- WORK TO BE COMPLETED: Word for word, repeat each entry that follows.
-- Opening Marker --
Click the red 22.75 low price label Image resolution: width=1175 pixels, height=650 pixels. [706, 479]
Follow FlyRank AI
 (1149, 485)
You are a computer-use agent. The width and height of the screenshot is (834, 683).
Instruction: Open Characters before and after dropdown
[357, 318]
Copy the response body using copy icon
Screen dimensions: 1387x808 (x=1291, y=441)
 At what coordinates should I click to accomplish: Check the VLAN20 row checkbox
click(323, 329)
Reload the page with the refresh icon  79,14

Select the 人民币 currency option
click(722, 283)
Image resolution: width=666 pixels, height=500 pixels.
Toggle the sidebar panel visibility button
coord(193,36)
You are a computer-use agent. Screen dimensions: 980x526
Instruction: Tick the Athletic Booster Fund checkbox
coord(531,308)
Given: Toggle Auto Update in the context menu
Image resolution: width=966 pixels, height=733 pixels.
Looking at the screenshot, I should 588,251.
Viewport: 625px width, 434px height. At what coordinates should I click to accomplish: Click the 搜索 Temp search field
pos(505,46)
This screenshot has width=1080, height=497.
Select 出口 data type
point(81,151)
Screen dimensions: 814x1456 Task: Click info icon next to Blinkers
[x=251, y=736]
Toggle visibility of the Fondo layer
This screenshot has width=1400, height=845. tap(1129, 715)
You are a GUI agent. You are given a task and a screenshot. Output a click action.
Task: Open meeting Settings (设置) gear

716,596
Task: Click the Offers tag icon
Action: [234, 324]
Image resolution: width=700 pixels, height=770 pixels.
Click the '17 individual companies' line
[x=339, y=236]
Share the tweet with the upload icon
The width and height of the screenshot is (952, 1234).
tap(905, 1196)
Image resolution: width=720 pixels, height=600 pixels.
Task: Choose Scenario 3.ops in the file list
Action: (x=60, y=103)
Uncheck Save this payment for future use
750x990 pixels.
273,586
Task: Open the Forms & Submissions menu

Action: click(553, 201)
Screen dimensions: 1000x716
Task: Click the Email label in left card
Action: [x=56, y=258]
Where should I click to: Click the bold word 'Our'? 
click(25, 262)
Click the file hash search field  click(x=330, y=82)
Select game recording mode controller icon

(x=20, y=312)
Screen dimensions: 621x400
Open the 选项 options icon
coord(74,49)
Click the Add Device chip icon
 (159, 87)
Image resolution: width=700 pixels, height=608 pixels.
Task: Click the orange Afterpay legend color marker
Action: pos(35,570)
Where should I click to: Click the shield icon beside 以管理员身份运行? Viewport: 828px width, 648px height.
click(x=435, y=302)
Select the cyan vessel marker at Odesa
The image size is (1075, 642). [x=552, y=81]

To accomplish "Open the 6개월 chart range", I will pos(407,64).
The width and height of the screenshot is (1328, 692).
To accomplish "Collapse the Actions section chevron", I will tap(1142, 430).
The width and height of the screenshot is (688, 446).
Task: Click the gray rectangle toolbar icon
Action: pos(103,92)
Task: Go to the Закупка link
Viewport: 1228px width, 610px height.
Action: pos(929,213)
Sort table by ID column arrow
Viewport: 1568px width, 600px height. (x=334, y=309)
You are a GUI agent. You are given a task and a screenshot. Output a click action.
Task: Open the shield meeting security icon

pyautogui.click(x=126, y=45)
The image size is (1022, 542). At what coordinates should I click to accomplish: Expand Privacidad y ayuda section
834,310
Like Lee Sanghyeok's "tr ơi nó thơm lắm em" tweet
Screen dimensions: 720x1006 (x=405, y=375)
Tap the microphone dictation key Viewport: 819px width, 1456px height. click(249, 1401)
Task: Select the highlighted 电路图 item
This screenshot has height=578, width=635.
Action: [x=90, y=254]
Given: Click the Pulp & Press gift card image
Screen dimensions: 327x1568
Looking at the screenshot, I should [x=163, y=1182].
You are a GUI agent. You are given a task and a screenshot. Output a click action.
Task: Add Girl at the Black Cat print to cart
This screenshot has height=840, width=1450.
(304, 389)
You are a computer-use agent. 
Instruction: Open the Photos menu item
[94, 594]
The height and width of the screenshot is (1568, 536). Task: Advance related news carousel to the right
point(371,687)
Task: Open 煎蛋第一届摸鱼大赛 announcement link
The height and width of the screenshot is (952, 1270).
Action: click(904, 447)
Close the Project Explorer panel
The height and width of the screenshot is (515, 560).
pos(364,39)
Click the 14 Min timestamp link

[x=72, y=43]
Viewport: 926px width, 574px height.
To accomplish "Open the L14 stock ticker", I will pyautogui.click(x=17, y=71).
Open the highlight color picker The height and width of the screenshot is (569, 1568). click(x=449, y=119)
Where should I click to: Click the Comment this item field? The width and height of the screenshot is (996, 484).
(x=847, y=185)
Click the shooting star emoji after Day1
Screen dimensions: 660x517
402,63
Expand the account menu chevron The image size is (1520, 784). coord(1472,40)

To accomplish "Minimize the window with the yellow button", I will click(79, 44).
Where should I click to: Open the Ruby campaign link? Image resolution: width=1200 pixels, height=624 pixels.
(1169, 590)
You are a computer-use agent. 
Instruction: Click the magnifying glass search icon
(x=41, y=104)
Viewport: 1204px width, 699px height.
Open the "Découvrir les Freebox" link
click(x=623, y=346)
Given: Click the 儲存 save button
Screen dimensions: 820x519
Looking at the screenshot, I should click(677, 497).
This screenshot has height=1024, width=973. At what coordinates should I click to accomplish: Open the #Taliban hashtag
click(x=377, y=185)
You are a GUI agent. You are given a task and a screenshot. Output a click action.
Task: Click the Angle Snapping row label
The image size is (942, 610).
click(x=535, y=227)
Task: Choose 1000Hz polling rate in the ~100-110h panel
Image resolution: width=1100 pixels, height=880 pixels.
-- Closing Marker --
- ANSWER AREA:
Click the red 22.75 low price label Image resolution: width=1175 pixels, height=650 pixels. [706, 479]
Follow FlyRank AI
 (1149, 485)
You are a computer-use agent. The width and height of the screenshot is (834, 683).
Instruction: Open Characters before and after dropdown
[357, 318]
Copy the response body using copy icon
Screen dimensions: 1387x808 (x=1291, y=441)
 At what coordinates should I click to accomplish: Check the VLAN20 row checkbox
click(323, 329)
Reload the page with the refresh icon  79,14

Select the 人民币 currency option
click(722, 283)
Image resolution: width=666 pixels, height=500 pixels.
Toggle the sidebar panel visibility button
coord(193,36)
You are a computer-use agent. Screen dimensions: 980x526
Instruction: Tick the Athletic Booster Fund checkbox
coord(531,308)
Given: Toggle Auto Update in the context menu
Image resolution: width=966 pixels, height=733 pixels.
Looking at the screenshot, I should 588,251.
Viewport: 625px width, 434px height. At what coordinates should I click to accomplish: Click the 搜索 Temp search field
pos(505,46)
This screenshot has width=1080, height=497.
Select 出口 data type
point(81,151)
Screen dimensions: 814x1456 Task: Click info icon next to Blinkers
[x=251, y=736]
Toggle visibility of the Fondo layer
This screenshot has width=1400, height=845. tap(1129, 715)
You are a GUI agent. You are given a task and a screenshot. Output a click action.
Task: Open meeting Settings (设置) gear

716,596
Task: Click the Offers tag icon
Action: [234, 324]
Image resolution: width=700 pixels, height=770 pixels.
Click the '17 individual companies' line
[x=339, y=236]
Share the tweet with the upload icon
The width and height of the screenshot is (952, 1234).
tap(905, 1196)
Image resolution: width=720 pixels, height=600 pixels.
Task: Choose Scenario 3.ops in the file list
Action: (x=60, y=103)
Uncheck Save this payment for future use
750x990 pixels.
273,586
Task: Open the Forms & Submissions menu

Action: click(553, 201)
Screen dimensions: 1000x716
Task: Click the Email label in left card
Action: [x=56, y=258]
Where should I click to: Click the bold word 'Our'? 
click(25, 262)
Click the file hash search field  click(x=330, y=82)
Select game recording mode controller icon

(x=20, y=312)
Screen dimensions: 621x400
Open the 选项 options icon
coord(74,49)
Click the Add Device chip icon
 (159, 87)
Image resolution: width=700 pixels, height=608 pixels.
Task: Click the orange Afterpay legend color marker
Action: pos(35,570)
Where should I click to: Click the shield icon beside 以管理员身份运行? Viewport: 828px width, 648px height.
click(x=435, y=302)
Select the cyan vessel marker at Odesa
The image size is (1075, 642). [x=552, y=81]

To accomplish "Open the 6개월 chart range", I will pos(407,64).
The width and height of the screenshot is (1328, 692).
To accomplish "Collapse the Actions section chevron", I will tap(1142, 430).
The width and height of the screenshot is (688, 446).
Task: Click the gray rectangle toolbar icon
Action: pos(103,92)
Task: Go to the Закупка link
Viewport: 1228px width, 610px height.
Action: pos(929,213)
Sort table by ID column arrow
Viewport: 1568px width, 600px height. (x=334, y=309)
You are a GUI agent. You are given a task and a screenshot. Output a click action.
Task: Open the shield meeting security icon

pyautogui.click(x=126, y=45)
The image size is (1022, 542). At what coordinates should I click to accomplish: Expand Privacidad y ayuda section
834,310
Like Lee Sanghyeok's "tr ơi nó thơm lắm em" tweet
Screen dimensions: 720x1006 (x=405, y=375)
Tap the microphone dictation key Viewport: 819px width, 1456px height. click(249, 1401)
Task: Select the highlighted 电路图 item
This screenshot has height=578, width=635.
Action: [x=90, y=254]
Given: Click the Pulp & Press gift card image
Screen dimensions: 327x1568
Looking at the screenshot, I should [x=163, y=1182].
You are a GUI agent. You are given a task and a screenshot. Output a click action.
Task: Add Girl at the Black Cat print to cart
This screenshot has height=840, width=1450.
(304, 389)
You are a computer-use agent. 
Instruction: Open the Photos menu item
[94, 594]
The height and width of the screenshot is (1568, 536). Task: Advance related news carousel to the right
point(371,687)
Task: Open 煎蛋第一届摸鱼大赛 announcement link
The height and width of the screenshot is (952, 1270).
Action: click(904, 447)
Close the Project Explorer panel
The height and width of the screenshot is (515, 560).
pos(364,39)
Click the 14 Min timestamp link

[x=72, y=43]
Viewport: 926px width, 574px height.
To accomplish "Open the L14 stock ticker", I will pyautogui.click(x=17, y=71).
Open the highlight color picker The height and width of the screenshot is (569, 1568). click(x=449, y=119)
Where should I click to: Click the Comment this item field? The width and height of the screenshot is (996, 484).
(x=847, y=185)
Click the shooting star emoji after Day1
Screen dimensions: 660x517
402,63
Expand the account menu chevron The image size is (1520, 784). coord(1472,40)

To accomplish "Minimize the window with the yellow button", I will click(79, 44).
Where should I click to: Open the Ruby campaign link? Image resolution: width=1200 pixels, height=624 pixels.
(1169, 590)
You are a computer-use agent. 
Instruction: Click the magnifying glass search icon
(x=41, y=104)
Viewport: 1204px width, 699px height.
Open the "Découvrir les Freebox" link
click(x=623, y=346)
Given: Click the 儲存 save button
Screen dimensions: 820x519
Looking at the screenshot, I should click(677, 497).
This screenshot has height=1024, width=973. At what coordinates should I click to accomplish: Open the #Taliban hashtag
click(x=377, y=185)
You are a GUI agent. You are given a task and a screenshot. Output a click action.
Task: Click the Angle Snapping row label
The image size is (942, 610).
click(x=535, y=227)
Task: Choose 1000Hz polling rate in the ~100-110h panel
Image resolution: width=1100 pixels, height=880 pixels.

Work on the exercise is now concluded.